The 2008 NFL season kicks off Sept. 4, when the Washington Redskins take on the defending Super Bowl champion New York Giants. The preseason begins this coming Sunday (Aug. 3), when those same Redskins take on the Indianapolis Colts (sans Peyton Manning) in the Hall of Fame Game in Canton, Ohio.
Naturally, with the beginning of any football season and the start of training camps, the issue of quarterback competitions and controversies creeps up (even if we're not talking about a certain living legend trying to bust back into Lambeau). As ga-ga as the media and fans get over these manufactured dramas, their emotions hanging on every preseason pass, looking to dissect even the slightest movement in a 7-on-7 no-contact drill, we never stop long enough to see just how much of a farce this "preseason quarterback competition" thing really is.
Thankfully, we have SI.com's Ross Tucker to thank for that. Read his most recent column on the site, which can be found here. He makes a lot of valid points about how training camp and preseason games aren't true barometers for deciding which quarterback gives you the best chance to win.
Let's face it; if preseason play was a true indicator of a quarterback's prowess, Brady Quinn would've been the guy to possibly lead the Cleveland Browns to the playoffs last season, not Derek Anderson.
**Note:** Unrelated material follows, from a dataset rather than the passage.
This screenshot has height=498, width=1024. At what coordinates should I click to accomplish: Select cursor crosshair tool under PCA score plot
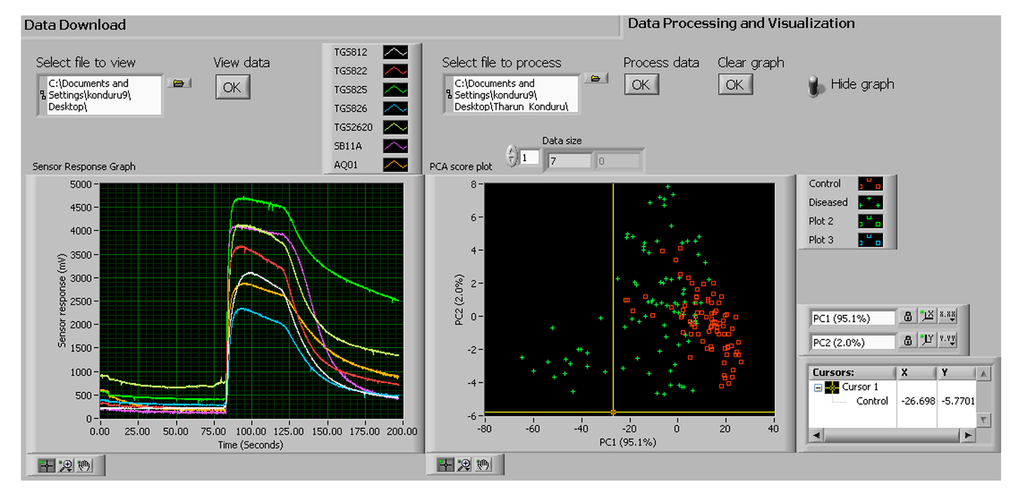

But Anderson proved himself on the field in the regular season, which means the starting job is his coming into this season, unless and until he gives it up, either through poor play or injury.
I'm all for giving the guy who had the best preseason first crack at the starting job, but don't insult our intelligence by telling us his performance in training camp is going to propel him into NFL stardom and the team to the playoffs. Just tell us you think the guy you chose can give you the best chance to win, and leave it at that. If he proves himself, great. If not, you either put in the other guy or lose your job -- maybe both.
That's just how the NFL rolls.
Quality NFL quarterbacks are hard to come by (right, Chicago?), so I can sort of understand everyone's impatience when it comes to finding the guy to run your offense. Like it or not, quarterback is the most important position in football. A team with a good quarterback can go far (New England, Indy, etc.), while a lackluster or unproven quarterback can keep an otherwise solid team from greatness (Ex: 2007 Minnesota Vikings). But are passing drills and preseason snaps against third-team defensive units really the way to properly evaluate your signal-callers?
Then again, if your team's in a position to have to choose a quarterback in the preseason, then your organization's already in trouble. As the old saying goes: if you have two quarterbacks, you really have none.